It has been argued often enough that literacy was widespread among the populations of ancient Judah and Israel, which would mitigate the necessity for the author of Jonah to have been privileged in any way over the “common” populace.4 In such a case Jonah might have been composed by anyone; however, the problem would still remain as to how it found its way into the circles of religious scribal scholars who constructed the Book of the Twelve. It is much more likely that the general population of ancient Judah was functionally illiterate.5 This is not to say they could not recognize a seal impression of their own name or even write it, but there is no reason to assume that the majority of the populace could read extended narratives and even less reason to assume that they had a need to do so.6 The population of Judah from its formation through the Hellenistic Period was overwhelmingly agrarian;7 the people had a need to know seasons, weather, crop planting or harvesting times, livestock behavior, and simple mathematics, but they were not getting newspapers, agricultural department handbooks, or literary journals. In such societies literacy seldom reaches 5% of the population.8 Scribes were a small minority of the total population; most scribal activity was restricted to court or cultic tabulation, with some, probably, engaged in business dealings. In the larger courts of the ancient Near East scribes served as advisors to the kings, secretaries for writing messages to be sent by others, for tabulating income and expense, recording royal patronage, legal material, religious practice, and divination manuals as well as recording sacrifices presented and economic transactions. Any authors of original literary compositions were a very small minority among these scribes.9 Occasions could arise where original literary work would be considered part of their job (cultic hymns, special poems of praise, rewriting history narratives), but no scribe anywhere in the ancient Near East would have been assigned an entire life of composing creative fiction, so original authorship must have usually been a sideline for scribes engaged in other occupations.

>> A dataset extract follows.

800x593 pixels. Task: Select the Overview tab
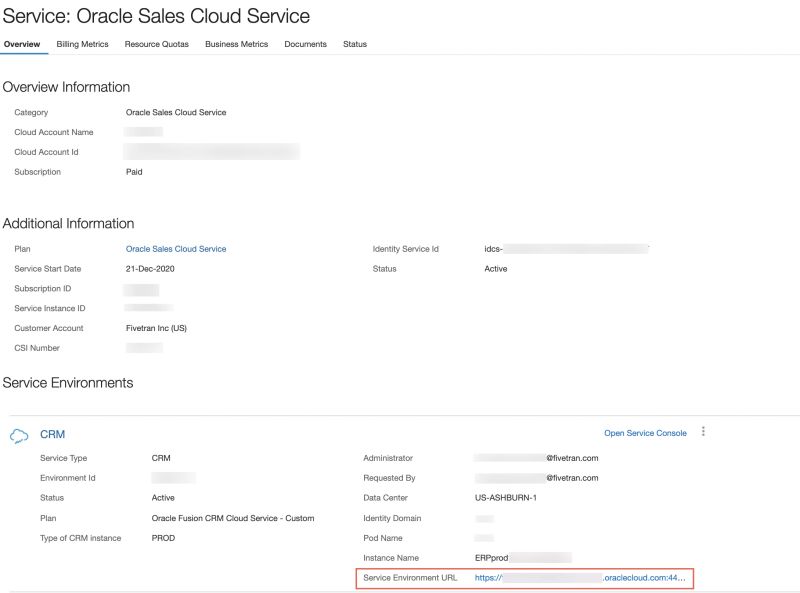coord(21,44)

In turn those scribes who wrote original narratives were writing for their peers; those who also could functionally read and write. Some form of formal education had to be available to this class of the population and it is most likely that the central Judean “school” during the monarchy had been at Jerusalem.10 Whether or not there were “schools” teaching scribal skills elsewhere in Judah during the independent monarchy is open to debate, but the evidence is not sufficient to make any hard and fast conclusions.11 While many modern scholars posit formal school classes and separate educational buildings for the training of scribes in Judah, it is not clear from either archaeological or biblical texts that such organizations existed. It is equally possible that scribes were raised in some form of apprentice program, learning directly from scribes already professionally engaged. In either case, the learning period would consume at the very least a couple of years of a boy’s life.12 During the period of Persian control it is most likely that the rather small region of Yehud concentrated its formal regional scribal training in its regional capital and that would have been Jerusalem.13 Therefore, it is also most likely that the author of Jonah was at the very least: (a) a scribe; (b) trained in Jerusalem; (c) employed at something other than writing short stories; and (d) wrote down the story for others who were of a similar background to himself.14

Scribes in Society

Scribes of the ancient Near East were a minority among the populace of their societies; they may well have been a minority among the elite whom they served in temple and court.15 That this group perceived themselves as a definable unit and could distinguish themselves from other divisions of the greater society in which they lived is fairly clear.16 The most pronounced such distinction from the ancient world remains the Egyptian “Satire of the Trades,” from the late second millennium BCE, in which scribal study is glorified over artisans, carpenters, courtiers, farmers and assorted other “less important” professions.17 Later, ±1000 BCE school texts from Egypt extol the scribe as the best of professions and promise “immortality” to those who compose literature; a fine book being a far better memorial than a fine tomb.18 Wisdom literature in general, including that of the Hebrew Bible, recognizes a distinction between the general public and the scribes.19 Certainly this is the case with Jesus Ben Sirach, who presented scribes as a wise group apart from and superior to other persons (Sir. 38: 24–39:11).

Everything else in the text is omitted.